What then unfolds, as the narratives of N’s past and present converge, feels somewhat contrived, to be sure, but essential. Again, fiction is like dance (or jazz music) in its tension between freedom and constraint: eventually, choreography must assert control to effectuate a satisfying conclusion. In this case, the narrative demands that Aimee and Tracey should both turn in wrath upon the narrator: duly plotted, this is brought to pass. In some ways, these event-filled final chapters feel almost incidental, like a coda. The intense, richly imagined life of the novel vibrates most strongly elsewhere, in the moving presentation of the narrator’s primal childhood years with Tracey, and in Smith’s exhilarating portrait of village life in Gambia.

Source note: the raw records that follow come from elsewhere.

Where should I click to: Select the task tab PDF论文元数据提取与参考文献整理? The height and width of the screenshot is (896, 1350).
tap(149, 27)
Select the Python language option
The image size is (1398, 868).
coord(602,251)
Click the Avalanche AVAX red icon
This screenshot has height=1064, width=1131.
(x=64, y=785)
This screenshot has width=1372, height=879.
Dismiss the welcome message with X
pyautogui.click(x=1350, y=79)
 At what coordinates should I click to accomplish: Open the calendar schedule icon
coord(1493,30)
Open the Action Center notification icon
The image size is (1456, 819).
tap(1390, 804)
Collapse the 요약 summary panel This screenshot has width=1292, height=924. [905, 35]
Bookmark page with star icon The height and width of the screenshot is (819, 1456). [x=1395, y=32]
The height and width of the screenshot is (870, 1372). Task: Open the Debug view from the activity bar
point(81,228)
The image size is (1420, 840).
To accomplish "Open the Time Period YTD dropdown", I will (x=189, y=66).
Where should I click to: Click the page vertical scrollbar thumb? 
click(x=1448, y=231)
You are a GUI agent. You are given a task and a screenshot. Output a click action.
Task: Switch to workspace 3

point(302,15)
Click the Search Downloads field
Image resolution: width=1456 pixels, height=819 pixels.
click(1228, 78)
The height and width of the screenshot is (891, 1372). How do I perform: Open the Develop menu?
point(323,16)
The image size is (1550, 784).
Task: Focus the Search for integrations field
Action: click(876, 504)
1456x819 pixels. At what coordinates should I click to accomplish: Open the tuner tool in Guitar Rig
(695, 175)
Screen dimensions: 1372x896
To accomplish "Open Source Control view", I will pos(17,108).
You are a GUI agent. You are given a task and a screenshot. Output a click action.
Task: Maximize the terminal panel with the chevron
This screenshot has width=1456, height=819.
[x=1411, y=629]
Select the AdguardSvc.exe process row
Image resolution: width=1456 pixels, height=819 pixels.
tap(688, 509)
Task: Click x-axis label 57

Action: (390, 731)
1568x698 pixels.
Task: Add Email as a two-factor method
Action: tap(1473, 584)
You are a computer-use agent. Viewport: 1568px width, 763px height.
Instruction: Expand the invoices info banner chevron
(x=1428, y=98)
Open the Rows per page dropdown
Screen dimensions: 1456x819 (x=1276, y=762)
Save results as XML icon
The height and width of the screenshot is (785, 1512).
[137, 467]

Of the dénouement—in which Aimee fires the narrator, who flees to London where we first encountered her—the most intriguing aspect is Smith’s introduction of her friends Darryl Pinckney and James Fenton (also long-standing contributors to these pages) into the fictional narrative. (She also briefly houses her narrator in a fictional apartment in the actual home of a writer she knows.) In a recent interview with Jeffrey Eugenides in T, the New York Times Style Magazine, she explains her decision to include Pinckney and Fenton thus:

Darryl, to me…is a model of…active ambivalence. He is as well read on African-American issues as anyone could imagine being…. He is absolutely aware that there is such a thing as having been subjected to the experience of blackness, which causes all kinds of consequences, political, social and personal, and at the same time, he claims the freedom of just being Darryl, in all his extreme particularity. I haven’t met many people like that.

This freedom is an ideal toward which Smith’s narrator can aspire, in her understanding of her own selfhood and racial identity; but since it exists in the novel only as subtext (this salient fact about Pinckney is never mentioned), it can’t account, novelistically, for the choice to include him as a character. Rather, its logic arises musically, like a dance step or jazz riff—like the moment in Bill Bojangles Robinson’s 1934 step dance, when he briefly uses his hands to tap, in an echo of his feet, on the steps. It’s an expression of sheer narrative exuberance, a “why not?,” a wink, in which the form—the careful plot, the narrative’s choreography—can’t quite contain the brimming life force: reality will spill into fiction.

Swing Time contains many insights and conducts many conversations—both within itself (those two tales, of Tracey and of Aimee, told in syncopated time) and gesturing outward to central themes of contemporary culture. Highly ambitious, overflowing, sometimes messy, this novel resists familiar satisfactions, as it resists containment or easy categorization. This, for “the nearest thing to life,” is a high achievement.